En el mundo cultural mediático llevamos casi un mes colonizados por el lanzamiento de dos creaciones: el disco de Rosalía y el premio Planeta de Juan del Val. No sigo a ninguno de los dos, lo que me permite hablar de ellos no como creadores, sino como fenómenos mediáticos que me llegan aunque no quiera: los tentáculos del marketing digital son inescrutables y se cuelan hasta el último reducto. Quienes sentimos aprensión ante los excesos virales de la publicidad, experimentamos inevitablemente una aversión al producto de moda inversamente proporcional a la adhesión que la campaña pretende crear: según aumenta la magnitud del fenómeno, disminuye nuestro deseo de oír hablar de él.
Y la magnitud de estos dos acontecimientos publicitarios ha sido casi monstruosa. A diferencia de otros lanzamientos bomba que generan debate y polarización de opiniones, ambos han obtenido un consenso casi unánime. En el caso de Rosalía, un consenso positivo: la inmensa mayoría de las críticas son elogiosas. En el de Juan del Val, un consenso negativo: una mayoría aplastante de opiniones son demoledoras, sean de críticos profesionales o de lectores comunes.

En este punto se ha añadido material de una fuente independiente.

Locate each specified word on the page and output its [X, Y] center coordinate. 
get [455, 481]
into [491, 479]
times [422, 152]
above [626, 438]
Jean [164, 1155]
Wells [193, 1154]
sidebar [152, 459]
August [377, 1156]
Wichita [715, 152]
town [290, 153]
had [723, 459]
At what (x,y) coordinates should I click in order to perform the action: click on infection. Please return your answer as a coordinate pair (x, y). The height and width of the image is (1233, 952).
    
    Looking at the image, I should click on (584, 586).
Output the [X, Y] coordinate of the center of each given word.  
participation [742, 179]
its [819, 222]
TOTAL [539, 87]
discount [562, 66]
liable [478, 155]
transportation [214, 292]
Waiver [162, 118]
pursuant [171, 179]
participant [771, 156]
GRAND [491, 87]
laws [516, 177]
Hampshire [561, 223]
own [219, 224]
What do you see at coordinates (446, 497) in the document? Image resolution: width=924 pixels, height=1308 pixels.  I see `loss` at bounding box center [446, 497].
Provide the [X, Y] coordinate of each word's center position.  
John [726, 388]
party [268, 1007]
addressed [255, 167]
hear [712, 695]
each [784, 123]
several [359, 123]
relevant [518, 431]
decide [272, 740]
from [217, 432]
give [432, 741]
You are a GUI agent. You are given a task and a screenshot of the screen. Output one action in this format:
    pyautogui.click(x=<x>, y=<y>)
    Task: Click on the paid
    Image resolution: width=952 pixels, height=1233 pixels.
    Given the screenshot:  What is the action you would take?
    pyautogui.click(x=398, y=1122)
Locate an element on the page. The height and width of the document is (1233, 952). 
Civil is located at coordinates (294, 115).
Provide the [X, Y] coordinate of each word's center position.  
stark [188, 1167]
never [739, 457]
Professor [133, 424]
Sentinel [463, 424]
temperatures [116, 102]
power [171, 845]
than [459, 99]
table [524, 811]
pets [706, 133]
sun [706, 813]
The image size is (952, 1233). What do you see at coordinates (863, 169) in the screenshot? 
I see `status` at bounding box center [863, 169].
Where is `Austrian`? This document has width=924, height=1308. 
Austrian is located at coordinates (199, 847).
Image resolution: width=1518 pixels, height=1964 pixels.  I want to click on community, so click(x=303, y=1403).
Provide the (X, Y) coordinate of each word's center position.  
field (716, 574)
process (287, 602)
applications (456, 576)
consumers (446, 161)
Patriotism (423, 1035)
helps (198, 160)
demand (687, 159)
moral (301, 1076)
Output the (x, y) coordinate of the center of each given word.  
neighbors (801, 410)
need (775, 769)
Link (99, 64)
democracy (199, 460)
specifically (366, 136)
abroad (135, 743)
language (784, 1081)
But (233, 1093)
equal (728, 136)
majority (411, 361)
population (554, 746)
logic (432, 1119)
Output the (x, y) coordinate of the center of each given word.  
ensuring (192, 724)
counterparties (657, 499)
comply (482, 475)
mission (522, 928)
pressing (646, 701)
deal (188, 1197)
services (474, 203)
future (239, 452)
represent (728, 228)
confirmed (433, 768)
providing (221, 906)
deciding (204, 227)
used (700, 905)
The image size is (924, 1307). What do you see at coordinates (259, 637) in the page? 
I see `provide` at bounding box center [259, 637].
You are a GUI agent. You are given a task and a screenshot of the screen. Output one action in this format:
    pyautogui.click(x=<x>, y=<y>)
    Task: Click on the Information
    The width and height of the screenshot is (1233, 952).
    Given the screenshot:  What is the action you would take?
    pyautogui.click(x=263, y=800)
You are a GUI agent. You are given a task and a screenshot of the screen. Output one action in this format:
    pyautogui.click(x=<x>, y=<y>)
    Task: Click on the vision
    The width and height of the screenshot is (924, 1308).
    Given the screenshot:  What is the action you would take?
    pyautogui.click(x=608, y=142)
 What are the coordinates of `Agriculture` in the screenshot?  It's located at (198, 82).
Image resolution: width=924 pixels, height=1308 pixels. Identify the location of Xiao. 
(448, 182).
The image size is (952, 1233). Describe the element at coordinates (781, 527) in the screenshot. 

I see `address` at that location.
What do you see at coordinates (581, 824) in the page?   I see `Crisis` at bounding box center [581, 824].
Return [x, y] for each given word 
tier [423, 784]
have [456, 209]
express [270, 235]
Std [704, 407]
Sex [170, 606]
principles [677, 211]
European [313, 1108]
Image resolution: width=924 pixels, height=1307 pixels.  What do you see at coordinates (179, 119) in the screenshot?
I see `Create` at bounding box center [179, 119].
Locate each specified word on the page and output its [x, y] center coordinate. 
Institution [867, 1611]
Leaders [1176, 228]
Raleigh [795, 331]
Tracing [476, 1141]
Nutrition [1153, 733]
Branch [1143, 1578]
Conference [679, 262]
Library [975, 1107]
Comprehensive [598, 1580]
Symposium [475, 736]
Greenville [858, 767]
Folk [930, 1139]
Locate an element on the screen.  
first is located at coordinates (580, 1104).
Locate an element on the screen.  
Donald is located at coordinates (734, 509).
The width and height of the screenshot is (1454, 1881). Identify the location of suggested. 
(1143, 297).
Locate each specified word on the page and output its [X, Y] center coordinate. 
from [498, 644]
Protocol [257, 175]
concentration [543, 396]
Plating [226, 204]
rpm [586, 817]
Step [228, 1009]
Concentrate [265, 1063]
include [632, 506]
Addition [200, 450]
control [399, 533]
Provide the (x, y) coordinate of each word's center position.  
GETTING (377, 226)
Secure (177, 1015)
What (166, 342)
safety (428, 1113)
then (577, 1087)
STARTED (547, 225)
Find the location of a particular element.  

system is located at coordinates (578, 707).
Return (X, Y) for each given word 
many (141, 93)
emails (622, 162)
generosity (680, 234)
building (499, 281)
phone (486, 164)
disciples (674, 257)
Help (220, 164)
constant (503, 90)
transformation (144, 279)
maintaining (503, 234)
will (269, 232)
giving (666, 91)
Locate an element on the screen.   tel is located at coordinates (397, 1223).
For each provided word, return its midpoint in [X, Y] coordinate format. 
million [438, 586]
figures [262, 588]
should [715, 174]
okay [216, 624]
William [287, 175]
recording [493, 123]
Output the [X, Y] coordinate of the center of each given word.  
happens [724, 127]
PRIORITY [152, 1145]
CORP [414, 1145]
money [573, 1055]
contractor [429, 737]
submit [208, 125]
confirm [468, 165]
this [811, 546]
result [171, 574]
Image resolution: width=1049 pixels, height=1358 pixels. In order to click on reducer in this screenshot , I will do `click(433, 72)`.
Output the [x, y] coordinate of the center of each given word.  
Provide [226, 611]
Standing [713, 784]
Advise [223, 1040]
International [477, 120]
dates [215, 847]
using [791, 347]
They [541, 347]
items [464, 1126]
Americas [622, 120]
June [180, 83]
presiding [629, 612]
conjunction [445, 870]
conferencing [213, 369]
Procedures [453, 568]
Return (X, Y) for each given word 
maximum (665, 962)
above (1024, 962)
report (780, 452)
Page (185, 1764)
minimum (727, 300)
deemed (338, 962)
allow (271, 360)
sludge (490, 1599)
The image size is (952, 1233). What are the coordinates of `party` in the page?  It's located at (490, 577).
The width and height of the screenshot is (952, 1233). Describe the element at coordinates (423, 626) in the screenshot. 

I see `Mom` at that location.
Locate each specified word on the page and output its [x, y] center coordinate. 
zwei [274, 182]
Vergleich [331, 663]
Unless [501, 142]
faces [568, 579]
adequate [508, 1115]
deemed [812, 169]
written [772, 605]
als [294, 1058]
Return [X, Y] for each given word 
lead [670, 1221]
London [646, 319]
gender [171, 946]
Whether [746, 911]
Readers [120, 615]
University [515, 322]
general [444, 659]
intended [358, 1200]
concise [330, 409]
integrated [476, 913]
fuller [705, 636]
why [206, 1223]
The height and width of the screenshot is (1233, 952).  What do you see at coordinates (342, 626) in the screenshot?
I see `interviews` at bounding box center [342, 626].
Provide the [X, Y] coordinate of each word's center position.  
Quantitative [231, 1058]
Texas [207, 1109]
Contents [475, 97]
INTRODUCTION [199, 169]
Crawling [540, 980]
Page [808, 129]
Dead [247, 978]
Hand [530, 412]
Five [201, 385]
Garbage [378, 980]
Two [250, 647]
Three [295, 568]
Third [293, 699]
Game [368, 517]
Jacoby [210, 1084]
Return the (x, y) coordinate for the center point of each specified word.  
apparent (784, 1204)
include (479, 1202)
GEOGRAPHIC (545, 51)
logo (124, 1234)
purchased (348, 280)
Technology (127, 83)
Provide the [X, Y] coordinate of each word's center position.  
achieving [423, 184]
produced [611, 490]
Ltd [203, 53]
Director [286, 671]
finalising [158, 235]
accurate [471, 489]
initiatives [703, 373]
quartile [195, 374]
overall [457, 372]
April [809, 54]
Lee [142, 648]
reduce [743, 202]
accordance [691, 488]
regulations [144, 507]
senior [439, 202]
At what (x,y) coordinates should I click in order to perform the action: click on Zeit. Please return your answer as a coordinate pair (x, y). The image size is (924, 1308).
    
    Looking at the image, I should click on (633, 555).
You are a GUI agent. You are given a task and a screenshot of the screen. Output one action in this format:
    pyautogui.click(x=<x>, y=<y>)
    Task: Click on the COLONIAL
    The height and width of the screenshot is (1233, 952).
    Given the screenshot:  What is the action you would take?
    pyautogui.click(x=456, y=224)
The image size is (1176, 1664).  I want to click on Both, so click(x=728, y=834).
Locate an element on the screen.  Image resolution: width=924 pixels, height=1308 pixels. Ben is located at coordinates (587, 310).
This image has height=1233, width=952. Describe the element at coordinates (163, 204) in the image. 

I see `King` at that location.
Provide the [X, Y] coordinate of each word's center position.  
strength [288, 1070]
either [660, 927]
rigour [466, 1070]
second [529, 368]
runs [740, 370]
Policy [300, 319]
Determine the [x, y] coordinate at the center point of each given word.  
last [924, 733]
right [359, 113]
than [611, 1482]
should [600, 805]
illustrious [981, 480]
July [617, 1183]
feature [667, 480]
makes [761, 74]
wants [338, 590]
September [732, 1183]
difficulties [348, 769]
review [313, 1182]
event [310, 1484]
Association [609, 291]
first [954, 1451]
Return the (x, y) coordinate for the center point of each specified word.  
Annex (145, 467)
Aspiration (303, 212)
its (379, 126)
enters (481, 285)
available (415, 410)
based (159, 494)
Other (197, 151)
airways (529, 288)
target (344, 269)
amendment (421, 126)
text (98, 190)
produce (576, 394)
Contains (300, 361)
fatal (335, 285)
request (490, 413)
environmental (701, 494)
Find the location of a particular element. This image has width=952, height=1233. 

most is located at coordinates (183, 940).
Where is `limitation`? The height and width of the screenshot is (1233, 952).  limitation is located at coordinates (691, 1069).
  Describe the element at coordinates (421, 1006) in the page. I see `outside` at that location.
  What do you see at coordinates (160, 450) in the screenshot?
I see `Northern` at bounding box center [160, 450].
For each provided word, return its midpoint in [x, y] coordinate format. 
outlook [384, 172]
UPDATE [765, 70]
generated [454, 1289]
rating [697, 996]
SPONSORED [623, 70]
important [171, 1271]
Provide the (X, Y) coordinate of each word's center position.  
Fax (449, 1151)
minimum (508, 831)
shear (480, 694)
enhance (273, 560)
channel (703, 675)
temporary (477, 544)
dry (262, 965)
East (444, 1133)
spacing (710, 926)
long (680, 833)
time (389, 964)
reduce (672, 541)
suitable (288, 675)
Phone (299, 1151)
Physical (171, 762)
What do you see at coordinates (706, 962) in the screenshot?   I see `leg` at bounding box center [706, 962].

Sin duda se trata de dos fenómenos de distinto alcance, el primero global y el segundo nacional. Y también de autores muy diferentes: la primera es una profesional de la música, ha vivido por y para ella. El segundo es un profesional de algo, no sé muy bien de qué.
Hay consenso positivo por la obra de Rosalía y consenso negativo por la de Juan del Val
Pero ambos lanzamientos tienen algo en común: la expectación creada por la viralización de contenidos ha sido tan explosiva que el producto que se promociona es casi lo de menos: queda ensombrecido por un marketing que ya no se desarrolla a escala humana.
A poco que nos interese consultar cualquier noticia en línea, nos vemos sometidos a un acoso publicitario nunca antes conocido. De forma directa, indirecta, disfrazada de entrevista o enredada en las redes, una plaga de contenidos intrusivos trata de desviar nuestra atención al son que toca el algoritmo de turno. Y como la publicidad solo entiende de beneficios (no de calidades), amplifica con el mismo ímpetu lo bueno, lo malo y lo regular. Si somos permeables a la moda, algo crédulos o manipulables, demasiado gregarios o demasiado jóvenes, da miedo pensar qué nos pueden llegar a vender. O peor aún: a regalar.